The Royal Navy's Air Service in the Great War (Hardback)
In a few short years after 1914 the Royal Navy practically invented naval air warfare, not only producing the first effective aircraft carriers, but also pioneering most of the techniques and tactics that made naval air power a reality. By 1918 the RN was so far ahead of other navies that a US Navy observer sent to study the British use of aircraft at sea concluded that ‘any discussion of the subject must first consider their methods’. Indeed, by the time the war ended the RN was training for a carrier-borne attack by torpedo-bombers on the German fleet in its bases – over two decades before the first successful employment of this tactic, against the Italians at Taranto.

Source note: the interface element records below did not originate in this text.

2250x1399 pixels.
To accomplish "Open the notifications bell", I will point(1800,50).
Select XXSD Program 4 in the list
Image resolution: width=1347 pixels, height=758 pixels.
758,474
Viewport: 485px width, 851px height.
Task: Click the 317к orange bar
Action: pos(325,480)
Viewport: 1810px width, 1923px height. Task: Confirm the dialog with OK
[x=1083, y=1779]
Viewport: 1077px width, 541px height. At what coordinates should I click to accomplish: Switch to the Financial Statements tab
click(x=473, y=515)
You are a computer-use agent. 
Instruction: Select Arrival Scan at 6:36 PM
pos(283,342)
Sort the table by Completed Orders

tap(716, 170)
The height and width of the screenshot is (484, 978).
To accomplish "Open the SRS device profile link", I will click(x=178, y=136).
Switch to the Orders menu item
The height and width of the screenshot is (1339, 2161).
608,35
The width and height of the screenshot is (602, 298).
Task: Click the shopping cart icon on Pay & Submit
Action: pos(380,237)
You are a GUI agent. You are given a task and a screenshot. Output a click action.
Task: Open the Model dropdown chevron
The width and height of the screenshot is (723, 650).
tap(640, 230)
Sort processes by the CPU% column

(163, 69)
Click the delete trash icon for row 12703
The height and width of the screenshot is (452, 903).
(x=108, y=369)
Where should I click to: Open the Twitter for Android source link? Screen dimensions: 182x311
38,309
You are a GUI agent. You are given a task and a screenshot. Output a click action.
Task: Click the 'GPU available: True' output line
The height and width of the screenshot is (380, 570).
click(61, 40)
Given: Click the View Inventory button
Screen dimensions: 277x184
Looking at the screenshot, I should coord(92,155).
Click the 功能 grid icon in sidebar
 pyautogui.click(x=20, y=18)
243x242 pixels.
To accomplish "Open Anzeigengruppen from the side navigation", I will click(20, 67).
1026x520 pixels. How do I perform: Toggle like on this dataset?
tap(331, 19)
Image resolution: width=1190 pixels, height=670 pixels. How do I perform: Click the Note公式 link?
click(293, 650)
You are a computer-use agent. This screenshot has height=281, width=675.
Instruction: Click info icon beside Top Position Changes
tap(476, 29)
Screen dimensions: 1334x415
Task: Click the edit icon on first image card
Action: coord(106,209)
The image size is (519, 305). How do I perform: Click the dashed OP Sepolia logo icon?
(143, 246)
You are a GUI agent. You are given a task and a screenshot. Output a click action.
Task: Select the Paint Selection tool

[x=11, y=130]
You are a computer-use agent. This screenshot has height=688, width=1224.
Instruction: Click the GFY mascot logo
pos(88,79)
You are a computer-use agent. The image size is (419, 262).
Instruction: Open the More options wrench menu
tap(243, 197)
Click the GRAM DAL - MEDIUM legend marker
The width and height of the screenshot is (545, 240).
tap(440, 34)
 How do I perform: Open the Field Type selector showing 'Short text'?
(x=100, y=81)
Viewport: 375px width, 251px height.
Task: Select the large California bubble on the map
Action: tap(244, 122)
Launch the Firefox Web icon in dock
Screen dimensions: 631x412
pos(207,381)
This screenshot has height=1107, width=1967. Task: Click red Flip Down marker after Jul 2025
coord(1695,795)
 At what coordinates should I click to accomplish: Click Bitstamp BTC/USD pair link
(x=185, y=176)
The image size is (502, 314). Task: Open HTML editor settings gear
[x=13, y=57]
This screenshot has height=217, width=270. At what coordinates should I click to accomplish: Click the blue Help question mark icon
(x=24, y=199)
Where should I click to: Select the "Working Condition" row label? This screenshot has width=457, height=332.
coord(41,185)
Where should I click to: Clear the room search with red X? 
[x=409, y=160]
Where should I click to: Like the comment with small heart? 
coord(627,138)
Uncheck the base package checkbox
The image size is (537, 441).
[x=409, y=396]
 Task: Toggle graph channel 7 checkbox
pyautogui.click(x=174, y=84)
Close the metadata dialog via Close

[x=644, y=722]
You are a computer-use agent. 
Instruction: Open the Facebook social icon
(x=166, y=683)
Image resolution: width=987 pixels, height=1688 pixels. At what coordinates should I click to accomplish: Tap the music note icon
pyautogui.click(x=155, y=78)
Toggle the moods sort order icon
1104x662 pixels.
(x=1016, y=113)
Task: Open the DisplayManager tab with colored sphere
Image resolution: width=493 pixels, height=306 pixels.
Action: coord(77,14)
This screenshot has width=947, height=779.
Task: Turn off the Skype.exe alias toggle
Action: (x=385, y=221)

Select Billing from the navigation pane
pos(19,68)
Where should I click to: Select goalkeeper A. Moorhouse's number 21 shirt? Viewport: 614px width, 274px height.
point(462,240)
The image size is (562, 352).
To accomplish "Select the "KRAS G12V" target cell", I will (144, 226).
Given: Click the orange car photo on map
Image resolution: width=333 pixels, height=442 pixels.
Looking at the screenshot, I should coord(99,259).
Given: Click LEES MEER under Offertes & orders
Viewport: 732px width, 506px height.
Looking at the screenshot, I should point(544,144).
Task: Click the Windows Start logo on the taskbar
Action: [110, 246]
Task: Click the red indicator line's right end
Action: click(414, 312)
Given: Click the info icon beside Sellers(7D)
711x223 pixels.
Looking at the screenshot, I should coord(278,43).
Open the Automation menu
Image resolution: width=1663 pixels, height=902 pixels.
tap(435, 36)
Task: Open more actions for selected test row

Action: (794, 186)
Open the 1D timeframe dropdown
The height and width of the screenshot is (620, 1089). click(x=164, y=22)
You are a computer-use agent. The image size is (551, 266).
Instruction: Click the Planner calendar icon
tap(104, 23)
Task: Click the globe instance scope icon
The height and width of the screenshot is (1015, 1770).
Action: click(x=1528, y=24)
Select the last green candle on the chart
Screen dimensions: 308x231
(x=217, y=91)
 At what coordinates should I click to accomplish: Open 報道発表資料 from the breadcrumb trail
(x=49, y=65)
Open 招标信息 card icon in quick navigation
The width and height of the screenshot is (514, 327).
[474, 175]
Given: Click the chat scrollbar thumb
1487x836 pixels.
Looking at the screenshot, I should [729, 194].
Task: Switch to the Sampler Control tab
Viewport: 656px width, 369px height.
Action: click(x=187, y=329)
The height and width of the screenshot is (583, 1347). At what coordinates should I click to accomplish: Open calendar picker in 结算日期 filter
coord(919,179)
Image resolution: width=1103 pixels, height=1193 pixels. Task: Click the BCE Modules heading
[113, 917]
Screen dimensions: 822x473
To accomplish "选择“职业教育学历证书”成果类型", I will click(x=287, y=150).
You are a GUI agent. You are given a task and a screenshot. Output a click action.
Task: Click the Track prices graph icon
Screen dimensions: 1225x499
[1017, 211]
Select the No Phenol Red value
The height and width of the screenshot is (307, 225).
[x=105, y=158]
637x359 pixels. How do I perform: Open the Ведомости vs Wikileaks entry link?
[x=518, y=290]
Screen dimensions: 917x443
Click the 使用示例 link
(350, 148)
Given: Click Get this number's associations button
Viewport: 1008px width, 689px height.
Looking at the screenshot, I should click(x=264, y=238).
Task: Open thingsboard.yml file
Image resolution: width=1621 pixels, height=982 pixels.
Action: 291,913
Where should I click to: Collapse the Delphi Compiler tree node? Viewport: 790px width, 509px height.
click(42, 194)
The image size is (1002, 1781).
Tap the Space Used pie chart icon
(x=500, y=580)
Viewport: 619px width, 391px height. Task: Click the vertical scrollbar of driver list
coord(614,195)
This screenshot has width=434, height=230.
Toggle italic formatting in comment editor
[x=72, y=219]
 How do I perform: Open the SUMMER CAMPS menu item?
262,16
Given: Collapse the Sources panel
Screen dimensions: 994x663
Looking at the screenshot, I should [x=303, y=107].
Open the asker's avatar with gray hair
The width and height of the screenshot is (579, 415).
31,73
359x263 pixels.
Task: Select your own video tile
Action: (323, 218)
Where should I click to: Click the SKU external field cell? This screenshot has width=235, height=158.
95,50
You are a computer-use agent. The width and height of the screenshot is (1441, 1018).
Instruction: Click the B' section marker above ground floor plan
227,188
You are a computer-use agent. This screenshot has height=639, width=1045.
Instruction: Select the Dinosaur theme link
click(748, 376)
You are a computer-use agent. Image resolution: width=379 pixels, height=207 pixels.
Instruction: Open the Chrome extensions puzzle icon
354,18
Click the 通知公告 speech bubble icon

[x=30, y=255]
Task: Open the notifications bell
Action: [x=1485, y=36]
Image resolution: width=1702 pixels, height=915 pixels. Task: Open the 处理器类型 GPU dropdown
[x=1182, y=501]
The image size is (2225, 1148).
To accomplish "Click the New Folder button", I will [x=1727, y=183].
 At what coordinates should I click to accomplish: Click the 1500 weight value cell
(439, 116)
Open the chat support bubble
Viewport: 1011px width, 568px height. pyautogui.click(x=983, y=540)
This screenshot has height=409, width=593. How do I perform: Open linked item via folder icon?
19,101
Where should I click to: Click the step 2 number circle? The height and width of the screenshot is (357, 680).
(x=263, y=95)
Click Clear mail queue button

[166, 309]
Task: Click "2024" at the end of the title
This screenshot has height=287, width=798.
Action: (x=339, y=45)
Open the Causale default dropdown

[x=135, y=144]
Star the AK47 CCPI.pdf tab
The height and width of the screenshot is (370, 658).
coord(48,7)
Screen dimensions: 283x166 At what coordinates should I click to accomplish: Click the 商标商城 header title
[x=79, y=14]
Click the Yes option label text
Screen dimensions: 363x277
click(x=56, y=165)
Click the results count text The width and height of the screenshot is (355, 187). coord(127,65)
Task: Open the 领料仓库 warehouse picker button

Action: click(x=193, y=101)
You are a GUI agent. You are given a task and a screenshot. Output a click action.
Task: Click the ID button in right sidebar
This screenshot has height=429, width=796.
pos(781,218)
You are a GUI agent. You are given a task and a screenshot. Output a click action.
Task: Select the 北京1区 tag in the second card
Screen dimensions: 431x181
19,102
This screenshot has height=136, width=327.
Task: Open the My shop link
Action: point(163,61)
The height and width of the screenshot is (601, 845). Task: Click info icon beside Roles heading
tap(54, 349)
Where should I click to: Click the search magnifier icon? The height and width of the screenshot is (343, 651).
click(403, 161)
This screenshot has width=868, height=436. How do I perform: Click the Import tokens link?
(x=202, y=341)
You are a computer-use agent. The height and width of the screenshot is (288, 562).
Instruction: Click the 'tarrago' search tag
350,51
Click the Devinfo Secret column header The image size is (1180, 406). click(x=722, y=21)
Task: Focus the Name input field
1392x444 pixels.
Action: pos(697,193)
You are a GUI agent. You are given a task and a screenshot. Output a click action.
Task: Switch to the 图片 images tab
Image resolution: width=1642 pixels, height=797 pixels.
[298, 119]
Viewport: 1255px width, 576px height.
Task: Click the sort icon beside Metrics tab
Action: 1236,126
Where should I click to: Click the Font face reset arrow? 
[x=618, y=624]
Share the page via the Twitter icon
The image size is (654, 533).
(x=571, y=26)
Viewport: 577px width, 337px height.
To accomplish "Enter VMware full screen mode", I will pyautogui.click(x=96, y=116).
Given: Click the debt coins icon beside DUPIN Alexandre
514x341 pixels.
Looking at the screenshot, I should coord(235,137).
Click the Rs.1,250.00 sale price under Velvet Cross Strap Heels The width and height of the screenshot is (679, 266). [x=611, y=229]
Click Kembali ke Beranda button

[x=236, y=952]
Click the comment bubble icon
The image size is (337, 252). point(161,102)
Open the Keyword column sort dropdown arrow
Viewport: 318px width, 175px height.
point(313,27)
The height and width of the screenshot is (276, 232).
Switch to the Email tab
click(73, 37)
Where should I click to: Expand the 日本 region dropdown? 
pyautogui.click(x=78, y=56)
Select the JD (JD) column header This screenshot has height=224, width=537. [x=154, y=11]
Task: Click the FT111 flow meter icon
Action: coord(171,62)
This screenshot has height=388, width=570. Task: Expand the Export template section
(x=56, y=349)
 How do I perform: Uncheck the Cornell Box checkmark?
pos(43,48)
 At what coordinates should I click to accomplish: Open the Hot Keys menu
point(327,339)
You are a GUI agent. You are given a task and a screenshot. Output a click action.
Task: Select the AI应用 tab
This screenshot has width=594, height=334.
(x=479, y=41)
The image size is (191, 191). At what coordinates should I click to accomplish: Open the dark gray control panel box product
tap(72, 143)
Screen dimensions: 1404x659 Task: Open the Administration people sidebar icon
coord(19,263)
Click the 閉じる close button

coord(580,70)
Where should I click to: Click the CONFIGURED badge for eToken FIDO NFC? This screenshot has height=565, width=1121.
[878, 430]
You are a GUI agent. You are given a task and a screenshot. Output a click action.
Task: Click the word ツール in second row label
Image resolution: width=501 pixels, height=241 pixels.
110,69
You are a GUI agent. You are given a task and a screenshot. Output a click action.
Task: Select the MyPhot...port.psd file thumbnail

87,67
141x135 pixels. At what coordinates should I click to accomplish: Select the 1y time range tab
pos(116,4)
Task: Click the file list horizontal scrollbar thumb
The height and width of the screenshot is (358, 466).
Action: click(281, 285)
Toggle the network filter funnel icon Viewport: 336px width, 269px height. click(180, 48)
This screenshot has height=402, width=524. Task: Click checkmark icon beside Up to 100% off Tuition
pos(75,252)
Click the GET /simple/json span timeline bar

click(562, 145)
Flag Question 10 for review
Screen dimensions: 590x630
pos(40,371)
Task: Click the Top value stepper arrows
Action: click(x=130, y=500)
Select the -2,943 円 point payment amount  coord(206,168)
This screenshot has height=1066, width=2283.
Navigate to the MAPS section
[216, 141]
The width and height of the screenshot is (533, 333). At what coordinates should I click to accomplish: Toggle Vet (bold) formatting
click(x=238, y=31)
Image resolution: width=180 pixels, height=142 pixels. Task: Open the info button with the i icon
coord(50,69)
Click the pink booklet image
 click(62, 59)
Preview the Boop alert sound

Following two previously well-received histories of British naval aviation, David Hobbs here turns his attention to the operational and technical achievements of the Royal Naval Air Service, both at sea and ashore, from 1914 to 1918. Detailed explanations of operations, the technology that underpinned them and the people who carried them out bring into sharp focus a revolutionary period of development that changed naval warfare forever. Controversially, the RNAS was subsumed into the newly created Royal Air Force in 1918, so as the centenary of its extinction approaches, this book is a timely reminder of its true significance.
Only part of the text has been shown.